F Michael Bunting – A trade-deadline pickup whose Dallas tenure is a small sample. Acquired from Nashville in early March for a 2026 third-round pick, Bunting had posted 31 points (13 goals, 18 assists) in 61 games with the Predators before the deal, finishing the full season around 14 goals and 33 points in 74 games between the two stops. He’s a complementary middle-sixer who chips in power-play offense, roughly 10 of his points came on the man advantage, and a bit of grit, though his minus-24 rating is an eyesore. At 30, he’s the type of depth piece a cap-conscious team might let walk in favor of a cheaper option, making his return no sure thing. Notably, AFP Analytics is far more bullish, projecting a four-year deal near $5.8MM annually which, if accurate, would almost certainly price Dallas out and reframe him as a cap-casualty departure rather than a re-sign candidate.
F Nathan Bastian – A late-summer depth signing whose first year in Dallas was a quiet one. The 6-foot-4, 205-pound winger was brought in for size and physicality, he’d piled up 138 hits in 59 games with New Jersey the year before, but a limited role, a handful of healthy scratches, and a hand injury down the stretch held him to just three goals and three points in 24 games. His value was never about offense; he’s a heavy, penalty-killing fourth-liner (over 135 hits in four of his five full NHL seasons) who fits the Stars’ stated aim of getting bigger and harder to play against.
F Adam Erne – The feel-good depth case rather than a numbers case. Erne earned his first NHL contract in two years off a professional tryout out of training camp, the third straight year he’d attended a camp on a PTO, and turned it into five goals and six points across 39 games, a season interrupted by a lower-body injury that cost him about a month. He’s a forechecking, physical, bottom-six energy winger whose value is in hits and fourth-line minutes rather than scoring. For a team doing cap triage, he’s easy to bring back on another league-minimum deal or let walk without much consequence.

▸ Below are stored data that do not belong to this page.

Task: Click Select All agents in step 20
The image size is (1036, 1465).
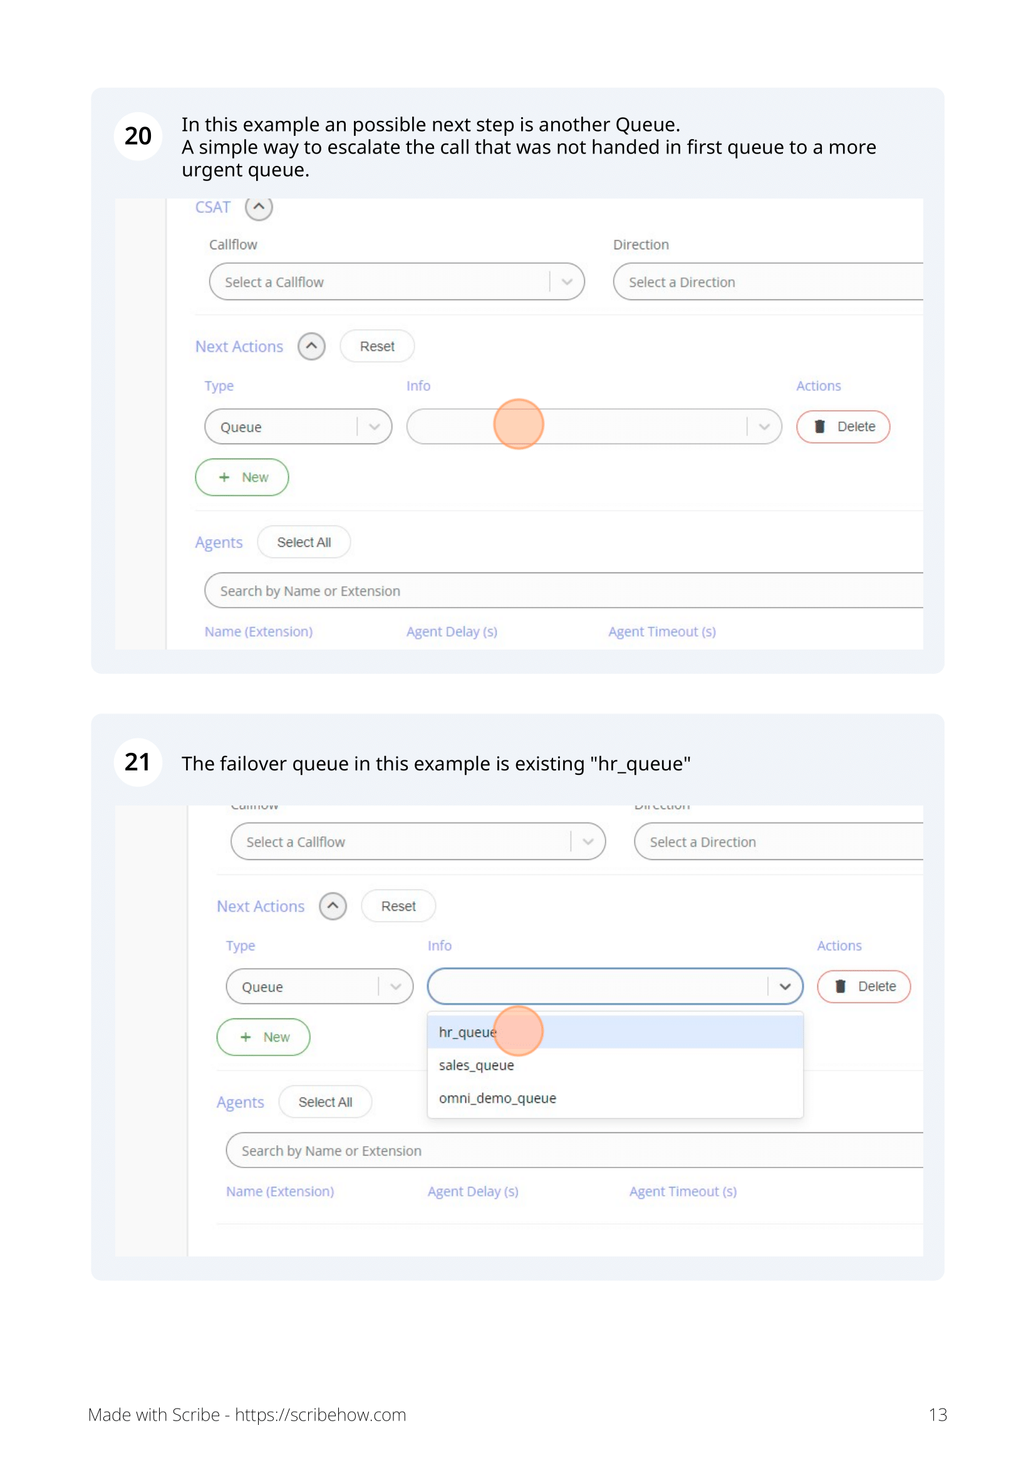Action: 304,542
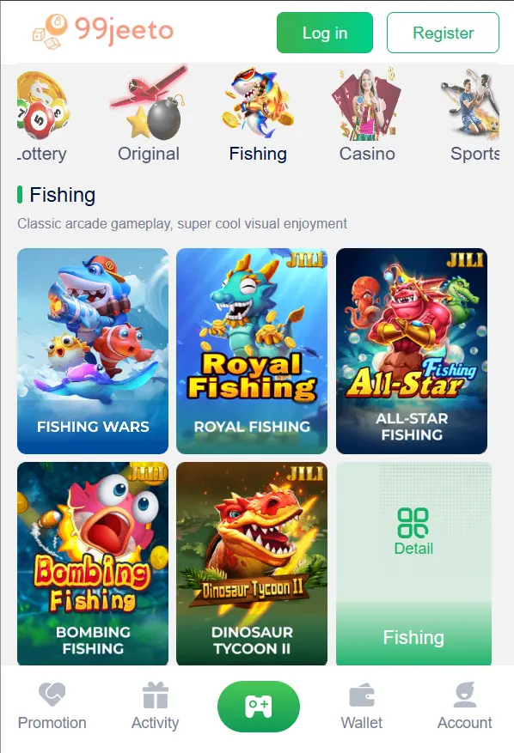This screenshot has width=514, height=753.
Task: Launch the Dinosaur Tycoon II game
Action: pyautogui.click(x=252, y=564)
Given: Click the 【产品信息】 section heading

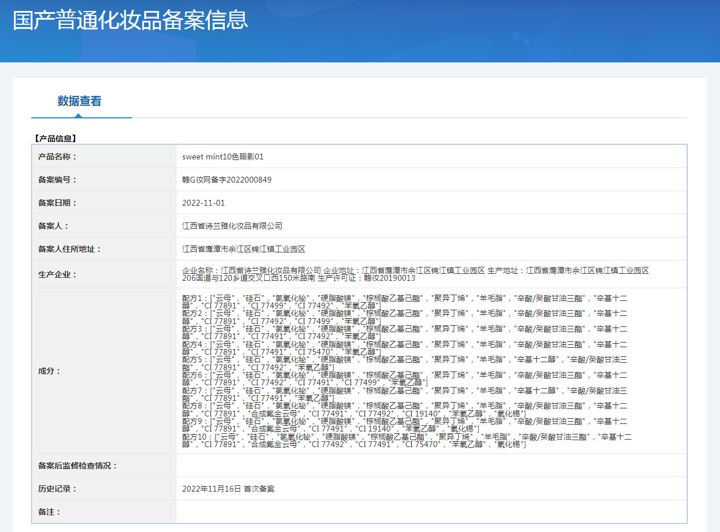Looking at the screenshot, I should click(55, 139).
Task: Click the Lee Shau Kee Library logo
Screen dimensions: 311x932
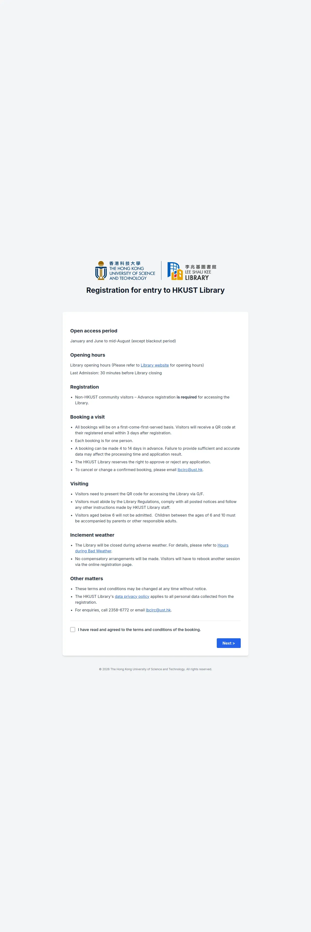Action: coord(192,271)
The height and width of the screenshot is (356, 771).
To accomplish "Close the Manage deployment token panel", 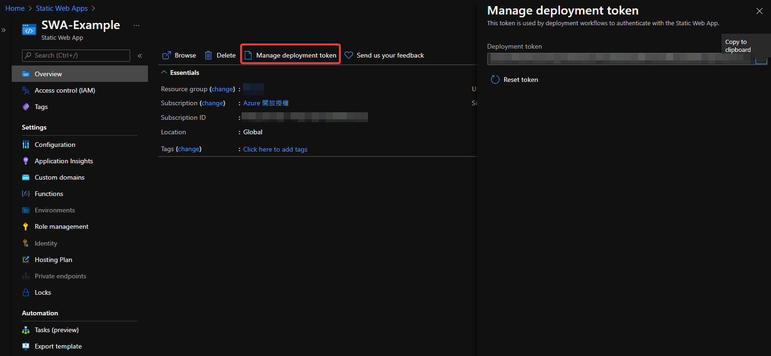I will (x=759, y=11).
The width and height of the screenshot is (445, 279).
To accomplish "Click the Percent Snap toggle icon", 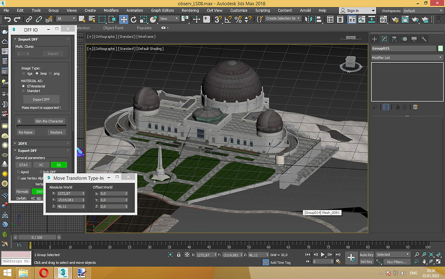I will coord(238,19).
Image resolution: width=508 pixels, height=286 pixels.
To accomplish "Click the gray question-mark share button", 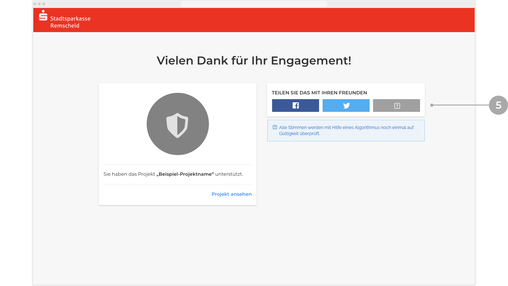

Other UFAs: D Alexander Petrovic, D Kyle Capobianco, F Kole Lind
Projected Cap Space
Dallas’s cap picture is a tight one. The NHL’s record $104MM ceiling for 2026-27 was expected to create flexibility across the league, but for the Stars the numbers remain cramped. Per PuckPedia, Dallas projects to enter the summer with roughly $10.1MM in functional cap space and 19 players already under contract, with nearly $94MM committed, leaving about $2.5MM per open roster spot. That’s a workable figure for depth pieces, right up until Jason Robertson enters the equation. A Robertson extension in the $12+MM range would swallow most of that room on its own, which is why the Stars spent last offseason shedding salary and why GM Jim Nill faces ugly triage this summer. Outside of re-signing Robertson and possibly squeezing in a discounted Benn return, Dallas is likely limited to league-minimum depth additions, and won’t want to lock itself into much term given the contracts still coming down the pipe.
Contract information courtesy of PuckPedia.